Pada jurnal ini menganggap semua antimalaria yang digunakan untuk pengobatan massal
akan parasit berhasil jelas dari 95% kasus yang terinfeksi untuk memberikan perbandingan yang
adil sifat farmakodinamik mereka, meskipun hal ini tidak mungkin terjadi khususnya untuk
perawatan non-ACT seperti SP-AQ di banyak daerah endemik .
C. HASIL / RESULT
Dampak dari program MDA adalah menurunkan angka kasus secara drastis karena
berhasil menyembuhkan infeksi, dimana angka kecakupannya mencapai 80 %. Cakupan tidak
mencapai 100 % dikarenakan masih ada nyamuk yang diterinfeksi, tingkat efekisasi yang tidak
optimal bahkan tidak adanya obat anti malaria.

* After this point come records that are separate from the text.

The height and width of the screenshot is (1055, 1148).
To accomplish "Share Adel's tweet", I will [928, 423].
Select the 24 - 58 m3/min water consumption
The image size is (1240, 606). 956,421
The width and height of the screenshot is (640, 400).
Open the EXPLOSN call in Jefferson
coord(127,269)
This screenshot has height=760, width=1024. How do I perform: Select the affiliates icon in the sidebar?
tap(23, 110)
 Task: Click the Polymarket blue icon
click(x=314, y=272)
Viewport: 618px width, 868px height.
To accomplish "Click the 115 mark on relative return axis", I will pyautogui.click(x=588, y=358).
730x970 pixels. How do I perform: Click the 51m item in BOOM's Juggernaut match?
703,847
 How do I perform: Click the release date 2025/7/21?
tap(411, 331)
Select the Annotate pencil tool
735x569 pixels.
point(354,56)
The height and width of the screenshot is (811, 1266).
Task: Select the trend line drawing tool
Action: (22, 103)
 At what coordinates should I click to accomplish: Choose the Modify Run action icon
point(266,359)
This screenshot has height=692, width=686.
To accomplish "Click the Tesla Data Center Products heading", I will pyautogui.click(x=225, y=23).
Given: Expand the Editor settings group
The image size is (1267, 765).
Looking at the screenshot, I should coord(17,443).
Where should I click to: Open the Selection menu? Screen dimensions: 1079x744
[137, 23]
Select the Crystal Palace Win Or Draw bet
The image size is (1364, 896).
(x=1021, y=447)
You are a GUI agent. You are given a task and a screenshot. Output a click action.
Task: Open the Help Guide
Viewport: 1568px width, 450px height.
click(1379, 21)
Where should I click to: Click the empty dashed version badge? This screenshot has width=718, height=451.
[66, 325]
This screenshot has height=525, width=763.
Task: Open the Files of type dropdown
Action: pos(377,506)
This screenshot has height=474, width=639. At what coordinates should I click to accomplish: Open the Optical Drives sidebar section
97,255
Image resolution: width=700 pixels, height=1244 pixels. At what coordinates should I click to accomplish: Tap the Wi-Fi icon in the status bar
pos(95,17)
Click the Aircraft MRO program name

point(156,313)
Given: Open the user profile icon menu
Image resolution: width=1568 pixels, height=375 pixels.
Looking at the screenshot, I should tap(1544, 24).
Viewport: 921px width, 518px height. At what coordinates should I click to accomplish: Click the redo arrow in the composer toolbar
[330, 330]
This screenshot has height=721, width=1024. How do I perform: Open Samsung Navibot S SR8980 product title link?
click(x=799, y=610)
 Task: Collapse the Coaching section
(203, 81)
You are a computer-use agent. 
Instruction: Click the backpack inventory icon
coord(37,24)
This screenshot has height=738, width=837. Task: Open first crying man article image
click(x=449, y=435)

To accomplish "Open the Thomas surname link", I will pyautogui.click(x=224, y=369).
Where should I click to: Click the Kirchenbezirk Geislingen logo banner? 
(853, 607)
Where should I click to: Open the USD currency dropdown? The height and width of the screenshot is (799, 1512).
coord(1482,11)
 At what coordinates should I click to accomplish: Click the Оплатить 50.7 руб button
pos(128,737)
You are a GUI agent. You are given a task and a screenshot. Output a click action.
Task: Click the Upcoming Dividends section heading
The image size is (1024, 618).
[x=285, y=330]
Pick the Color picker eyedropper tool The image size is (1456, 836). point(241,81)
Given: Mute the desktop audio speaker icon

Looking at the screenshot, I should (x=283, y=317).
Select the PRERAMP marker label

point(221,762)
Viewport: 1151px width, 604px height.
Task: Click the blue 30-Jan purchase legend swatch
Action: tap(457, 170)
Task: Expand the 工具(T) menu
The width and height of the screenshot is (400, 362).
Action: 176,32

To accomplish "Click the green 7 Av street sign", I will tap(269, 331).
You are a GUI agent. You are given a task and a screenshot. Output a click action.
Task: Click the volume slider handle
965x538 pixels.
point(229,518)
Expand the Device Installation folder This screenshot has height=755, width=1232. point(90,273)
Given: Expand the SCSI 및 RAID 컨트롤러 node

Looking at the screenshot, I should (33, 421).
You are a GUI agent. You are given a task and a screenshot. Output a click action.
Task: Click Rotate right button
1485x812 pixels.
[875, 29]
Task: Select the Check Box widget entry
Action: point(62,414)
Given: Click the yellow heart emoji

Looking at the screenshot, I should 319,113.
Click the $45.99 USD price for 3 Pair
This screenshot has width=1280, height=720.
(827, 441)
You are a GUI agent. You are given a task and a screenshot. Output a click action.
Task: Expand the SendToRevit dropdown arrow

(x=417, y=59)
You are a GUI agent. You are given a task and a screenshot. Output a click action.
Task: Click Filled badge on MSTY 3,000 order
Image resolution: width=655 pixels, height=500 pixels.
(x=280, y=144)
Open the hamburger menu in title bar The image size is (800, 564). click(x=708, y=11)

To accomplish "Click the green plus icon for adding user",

Selain itu dampak program MDA baik secara jangka pendek maupun jangka panjang
dilihat dari tingkatan daerah transmisi. Untuk dampak jangka pendek adalah sekitar 80 %
penduduk sembu dari infeksi. Sedangkan untuk dampak jangka panjang dapat mengetahui
daerah transmisi rendah tanpa variasi musiman dalam transmisi dan prevalensi infeksi dalam 3
tahun kembali ke tingkat normal. Dan untuk daerah tinggi transmisi karena tingginya vektor
menggigit sehingga parasit tetap bertahan setelah pengobatan masal dan menyebar cepat melalui
populasi.
Pengukuran kasus menggunakan pengukuran EIR yang dilakukan setiap tahun dimana
pada tahun pertama setelah pemberhentian intervensi (pengobatan masal) terjadi peningkatan
prevalensi kasus. Oleh karena itu EIR tahunan musim kedua diprediksi lebih tinggi dibanding
musim pertama.
Pemilihan strategi MDA :
1. Pemilihan waktu : waktu terburuk untuk melakukan MDA adalah waktu kenaikan EIR
pada musim transmisi yang tinggi.
2. Pemilihan anti malaria : gametosidal dan anti malaria long acting dimana anti malaria
long acting memiliki efek yang lebih tinggi dalam menyembuhkan infeksi.
3. Mass Screen and Treat (MSAT) versus Mass Drug Administration (MDA) , MSAT
berfungsi untuk memprediksi dampak yang lebih rendah dibanding MDA, dimana MSAT
menggunakan pemeriksaan mikroskopik untuk menentukan kasus malaria. Akan tetapi dengan
MSAT kita dapat dengan tepat melakukan pengobatan sehingga lebih efektif dibanding MDA.
Potensi penurunan di daerah dengan pengobatan masal berbeda-beda sesuai dengan
tingkatan daerah transmisinya yaitu daerah transmisi rendah, sedang dan tinggi.